FIG. 1 is a schematic view showing one example of a lithium secondary battery of the present invention.

[Explanation of symbols]

 DESCRIPTION OF SYMBOLS 1 Positive electrode 2 Negative electrode 3 Separator 4 Positive electrode tab 5 Negative electrode tab 6 Positive electrode cover 7 Battery can 8 Gasket

 ──────────────────────────────────────────────────続 き Continuing on the front page (72) Atsushi Fujita 3-3-1 Ayukawacho, Hitachi City, Ibaraki Prefecture Inside the Yamazaki Plant of Hitachi Chemical Co., Ltd. (72) Kazuo Yamada 3-chome Ayukawacho, Hitachi City, Ibaraki Prefecture No. 1 F-term in Hitachi Chemical Co., Ltd.

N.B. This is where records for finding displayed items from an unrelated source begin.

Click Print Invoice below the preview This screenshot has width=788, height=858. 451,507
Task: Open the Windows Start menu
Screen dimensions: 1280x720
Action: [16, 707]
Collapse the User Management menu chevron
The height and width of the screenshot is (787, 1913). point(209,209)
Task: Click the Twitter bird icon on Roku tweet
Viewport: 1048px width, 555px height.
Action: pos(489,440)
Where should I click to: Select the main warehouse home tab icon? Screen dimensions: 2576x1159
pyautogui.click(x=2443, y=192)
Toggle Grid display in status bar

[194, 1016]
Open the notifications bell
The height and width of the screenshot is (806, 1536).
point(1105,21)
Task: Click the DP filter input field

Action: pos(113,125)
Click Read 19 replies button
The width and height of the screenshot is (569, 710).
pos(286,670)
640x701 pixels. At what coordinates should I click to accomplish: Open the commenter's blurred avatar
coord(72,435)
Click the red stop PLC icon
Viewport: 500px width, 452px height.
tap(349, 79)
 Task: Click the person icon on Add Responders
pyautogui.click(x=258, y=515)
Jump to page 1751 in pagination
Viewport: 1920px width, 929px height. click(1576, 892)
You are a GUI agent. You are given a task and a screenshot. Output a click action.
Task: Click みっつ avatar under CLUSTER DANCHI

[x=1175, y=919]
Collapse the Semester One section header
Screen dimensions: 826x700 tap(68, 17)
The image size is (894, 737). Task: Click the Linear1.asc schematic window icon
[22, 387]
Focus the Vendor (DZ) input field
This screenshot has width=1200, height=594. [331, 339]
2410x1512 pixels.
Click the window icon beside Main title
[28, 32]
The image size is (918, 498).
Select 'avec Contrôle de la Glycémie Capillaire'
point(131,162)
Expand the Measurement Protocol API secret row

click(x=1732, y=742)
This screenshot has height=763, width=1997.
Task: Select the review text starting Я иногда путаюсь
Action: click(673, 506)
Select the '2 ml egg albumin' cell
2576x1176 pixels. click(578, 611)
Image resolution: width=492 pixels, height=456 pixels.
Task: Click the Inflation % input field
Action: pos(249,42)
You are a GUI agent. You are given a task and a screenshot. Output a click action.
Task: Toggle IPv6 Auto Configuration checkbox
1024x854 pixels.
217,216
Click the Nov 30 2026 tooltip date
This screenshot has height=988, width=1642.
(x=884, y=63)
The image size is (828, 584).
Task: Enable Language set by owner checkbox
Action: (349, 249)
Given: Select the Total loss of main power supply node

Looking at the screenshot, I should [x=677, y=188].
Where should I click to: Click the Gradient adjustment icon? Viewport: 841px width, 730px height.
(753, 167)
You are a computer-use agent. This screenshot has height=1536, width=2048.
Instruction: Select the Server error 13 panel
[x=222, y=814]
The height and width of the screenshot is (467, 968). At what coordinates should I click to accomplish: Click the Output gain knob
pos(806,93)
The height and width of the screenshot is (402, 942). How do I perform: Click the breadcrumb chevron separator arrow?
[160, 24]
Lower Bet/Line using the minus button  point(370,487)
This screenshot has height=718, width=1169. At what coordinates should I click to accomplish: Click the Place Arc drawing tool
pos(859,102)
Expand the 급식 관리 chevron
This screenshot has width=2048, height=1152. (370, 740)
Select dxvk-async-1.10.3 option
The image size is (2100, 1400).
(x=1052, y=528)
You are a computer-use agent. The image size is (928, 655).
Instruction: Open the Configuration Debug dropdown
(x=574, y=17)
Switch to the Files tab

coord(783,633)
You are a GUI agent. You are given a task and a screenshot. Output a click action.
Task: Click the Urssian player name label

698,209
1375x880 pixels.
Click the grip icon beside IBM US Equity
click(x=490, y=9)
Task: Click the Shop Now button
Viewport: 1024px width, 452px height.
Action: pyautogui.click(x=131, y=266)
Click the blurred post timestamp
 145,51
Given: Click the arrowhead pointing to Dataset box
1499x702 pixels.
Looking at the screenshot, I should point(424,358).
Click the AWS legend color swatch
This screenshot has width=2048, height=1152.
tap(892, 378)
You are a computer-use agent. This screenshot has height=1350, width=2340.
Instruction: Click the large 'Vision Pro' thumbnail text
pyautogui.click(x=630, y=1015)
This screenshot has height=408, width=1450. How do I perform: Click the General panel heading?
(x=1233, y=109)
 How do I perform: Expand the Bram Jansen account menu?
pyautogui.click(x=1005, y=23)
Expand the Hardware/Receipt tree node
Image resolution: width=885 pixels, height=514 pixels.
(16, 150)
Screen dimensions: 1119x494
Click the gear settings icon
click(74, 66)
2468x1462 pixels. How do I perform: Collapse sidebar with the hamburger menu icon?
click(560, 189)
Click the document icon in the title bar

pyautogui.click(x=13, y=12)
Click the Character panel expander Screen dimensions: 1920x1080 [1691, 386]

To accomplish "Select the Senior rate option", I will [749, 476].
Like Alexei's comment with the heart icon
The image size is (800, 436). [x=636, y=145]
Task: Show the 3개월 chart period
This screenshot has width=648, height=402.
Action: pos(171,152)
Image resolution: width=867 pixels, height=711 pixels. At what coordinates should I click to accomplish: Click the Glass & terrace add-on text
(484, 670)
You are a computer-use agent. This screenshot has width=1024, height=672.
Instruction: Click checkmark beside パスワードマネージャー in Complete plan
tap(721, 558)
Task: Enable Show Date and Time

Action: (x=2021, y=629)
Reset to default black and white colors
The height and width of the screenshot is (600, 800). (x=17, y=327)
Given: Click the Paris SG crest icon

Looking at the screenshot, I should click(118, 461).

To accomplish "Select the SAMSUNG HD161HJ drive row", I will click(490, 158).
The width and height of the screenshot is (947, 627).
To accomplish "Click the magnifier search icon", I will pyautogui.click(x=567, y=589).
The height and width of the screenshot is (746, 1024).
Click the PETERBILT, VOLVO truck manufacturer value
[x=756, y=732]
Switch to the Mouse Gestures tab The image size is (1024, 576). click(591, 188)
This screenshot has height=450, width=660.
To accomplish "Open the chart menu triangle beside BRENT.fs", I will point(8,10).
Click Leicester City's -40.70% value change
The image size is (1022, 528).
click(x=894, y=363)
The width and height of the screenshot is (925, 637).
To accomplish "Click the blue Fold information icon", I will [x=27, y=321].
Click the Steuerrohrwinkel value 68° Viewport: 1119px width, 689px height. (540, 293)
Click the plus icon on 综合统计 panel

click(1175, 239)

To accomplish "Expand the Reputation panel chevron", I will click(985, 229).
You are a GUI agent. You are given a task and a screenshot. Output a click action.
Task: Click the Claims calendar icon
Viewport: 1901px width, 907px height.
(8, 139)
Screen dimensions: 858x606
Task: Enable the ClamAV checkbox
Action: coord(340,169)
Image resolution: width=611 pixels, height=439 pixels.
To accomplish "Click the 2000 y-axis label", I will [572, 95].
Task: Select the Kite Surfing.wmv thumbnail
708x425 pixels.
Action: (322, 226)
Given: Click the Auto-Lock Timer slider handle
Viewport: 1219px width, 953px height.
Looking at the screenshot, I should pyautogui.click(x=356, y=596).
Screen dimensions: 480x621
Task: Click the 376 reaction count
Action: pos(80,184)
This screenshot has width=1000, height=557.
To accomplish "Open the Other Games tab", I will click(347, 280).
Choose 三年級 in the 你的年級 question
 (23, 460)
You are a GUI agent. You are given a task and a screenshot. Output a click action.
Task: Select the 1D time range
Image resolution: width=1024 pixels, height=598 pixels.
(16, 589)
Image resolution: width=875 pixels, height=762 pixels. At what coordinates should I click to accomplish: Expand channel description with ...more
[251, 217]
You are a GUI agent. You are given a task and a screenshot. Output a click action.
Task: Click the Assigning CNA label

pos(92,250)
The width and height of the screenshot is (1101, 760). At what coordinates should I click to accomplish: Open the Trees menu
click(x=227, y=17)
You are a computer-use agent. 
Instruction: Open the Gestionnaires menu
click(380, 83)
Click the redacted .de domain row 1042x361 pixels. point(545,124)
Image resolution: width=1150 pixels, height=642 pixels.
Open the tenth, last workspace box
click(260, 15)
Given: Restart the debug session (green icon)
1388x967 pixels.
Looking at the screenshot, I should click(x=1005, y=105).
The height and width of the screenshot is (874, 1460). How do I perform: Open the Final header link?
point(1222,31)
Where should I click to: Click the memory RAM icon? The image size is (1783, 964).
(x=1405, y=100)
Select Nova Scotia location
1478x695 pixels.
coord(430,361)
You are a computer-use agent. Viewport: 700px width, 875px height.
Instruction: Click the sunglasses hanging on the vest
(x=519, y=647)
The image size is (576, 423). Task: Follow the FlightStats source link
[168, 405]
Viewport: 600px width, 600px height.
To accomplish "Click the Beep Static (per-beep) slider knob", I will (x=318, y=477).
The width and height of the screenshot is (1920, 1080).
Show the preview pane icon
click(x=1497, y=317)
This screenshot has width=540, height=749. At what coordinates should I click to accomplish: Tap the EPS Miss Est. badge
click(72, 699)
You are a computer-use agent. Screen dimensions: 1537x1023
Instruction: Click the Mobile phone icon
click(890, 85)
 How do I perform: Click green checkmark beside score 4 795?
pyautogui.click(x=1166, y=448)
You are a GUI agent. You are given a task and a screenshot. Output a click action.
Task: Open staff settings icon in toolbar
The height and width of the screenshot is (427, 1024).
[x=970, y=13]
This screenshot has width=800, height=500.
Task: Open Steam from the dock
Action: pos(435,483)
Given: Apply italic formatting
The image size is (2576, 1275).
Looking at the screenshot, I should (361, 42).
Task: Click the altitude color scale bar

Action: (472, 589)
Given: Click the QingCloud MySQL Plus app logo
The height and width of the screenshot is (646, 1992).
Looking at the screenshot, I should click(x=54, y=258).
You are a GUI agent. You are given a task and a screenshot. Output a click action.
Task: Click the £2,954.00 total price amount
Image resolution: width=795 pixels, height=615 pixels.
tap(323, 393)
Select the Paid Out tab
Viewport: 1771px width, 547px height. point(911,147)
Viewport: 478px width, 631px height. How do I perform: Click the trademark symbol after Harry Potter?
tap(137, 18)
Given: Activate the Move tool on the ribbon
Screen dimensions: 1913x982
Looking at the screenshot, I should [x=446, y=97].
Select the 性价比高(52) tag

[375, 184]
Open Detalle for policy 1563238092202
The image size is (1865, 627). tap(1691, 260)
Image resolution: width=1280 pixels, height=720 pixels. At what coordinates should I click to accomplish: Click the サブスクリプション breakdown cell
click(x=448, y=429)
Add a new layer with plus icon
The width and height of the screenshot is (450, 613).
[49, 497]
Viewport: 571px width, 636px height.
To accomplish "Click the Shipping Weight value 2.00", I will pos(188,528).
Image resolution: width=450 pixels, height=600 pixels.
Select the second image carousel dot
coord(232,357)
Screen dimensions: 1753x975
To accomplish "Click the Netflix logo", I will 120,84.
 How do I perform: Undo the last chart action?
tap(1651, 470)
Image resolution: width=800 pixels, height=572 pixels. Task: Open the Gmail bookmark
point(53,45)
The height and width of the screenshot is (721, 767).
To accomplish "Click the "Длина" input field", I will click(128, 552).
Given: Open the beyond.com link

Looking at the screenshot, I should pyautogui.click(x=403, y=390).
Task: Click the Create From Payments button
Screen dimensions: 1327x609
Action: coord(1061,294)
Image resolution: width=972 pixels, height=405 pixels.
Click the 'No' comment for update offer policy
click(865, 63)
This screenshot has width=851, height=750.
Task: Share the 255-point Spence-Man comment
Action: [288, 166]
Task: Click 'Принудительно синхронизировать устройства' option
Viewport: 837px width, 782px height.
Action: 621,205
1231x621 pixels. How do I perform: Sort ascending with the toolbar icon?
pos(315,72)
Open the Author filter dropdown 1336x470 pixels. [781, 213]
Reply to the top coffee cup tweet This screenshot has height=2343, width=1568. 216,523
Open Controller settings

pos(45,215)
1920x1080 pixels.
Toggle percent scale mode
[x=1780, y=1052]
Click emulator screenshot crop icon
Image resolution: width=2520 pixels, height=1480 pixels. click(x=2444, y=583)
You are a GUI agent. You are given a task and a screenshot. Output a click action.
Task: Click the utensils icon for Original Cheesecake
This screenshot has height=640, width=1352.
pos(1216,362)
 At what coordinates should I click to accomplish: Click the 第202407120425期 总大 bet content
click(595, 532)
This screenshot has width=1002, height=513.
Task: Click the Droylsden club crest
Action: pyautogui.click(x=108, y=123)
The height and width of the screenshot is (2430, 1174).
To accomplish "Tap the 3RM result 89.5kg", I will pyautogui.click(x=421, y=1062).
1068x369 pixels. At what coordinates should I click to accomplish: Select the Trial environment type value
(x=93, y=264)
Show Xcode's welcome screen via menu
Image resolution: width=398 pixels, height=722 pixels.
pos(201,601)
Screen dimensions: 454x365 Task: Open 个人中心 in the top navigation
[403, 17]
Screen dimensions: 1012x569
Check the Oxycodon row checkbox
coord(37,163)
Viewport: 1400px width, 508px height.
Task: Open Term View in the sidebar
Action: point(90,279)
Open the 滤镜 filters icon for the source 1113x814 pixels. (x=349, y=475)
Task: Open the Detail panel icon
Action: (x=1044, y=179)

Yamazaki Plant (reference) 4G046 CA06 CA07 CB00 CB02 CB09 CC03 5H003 AA02 AA04 BA05 BB01 BC01 BC06 BD00 BD01 BD02 BD03 BD05 5H014 AA01 BB05 EE08 HH00 HH01 HH06 HH08

Claims (6)

[Claims] 1. A method for producing a carbon powder for a negative electrode of a lithium secondary battery, wherein the carbon powder is subjected to isotropic pressure treatment. 2. The pressing pressure of the pressure treatment is 50 to 2000.
The method for producing a carbon powder for a negative electrode of a lithium secondary battery according to claim 1, wherein the weight is kgf / cm ² . 3. A carbon powder for a negative electrode of a lithium secondary battery obtained by the production method according to claim 1. 4. The interlayer distance d (002) of the crystal is 3.38.
Å Hereinafter, the crystallite size Lc (002) in the C-axis direction is 50
0 ° or more, average particle size of 10 to 100 μm, specific surface area of 8
m ² / g or less, aspect ratio of 1.1 to 5, bulk density of 0.
4. The carbon powder for a negative electrode of a lithium secondary battery according to claim 3, which is a graphite powder of ³ g / cm ³ or more. 5. A negative electrode for a lithium secondary battery comprising the carbon powder prepared by the method according to claim 1 or 2 or the carbon powder according to claim 3 or 4. 6. A lithium secondary battery comprising the negative electrode according to claim 5 and a positive electrode containing a lithium compound.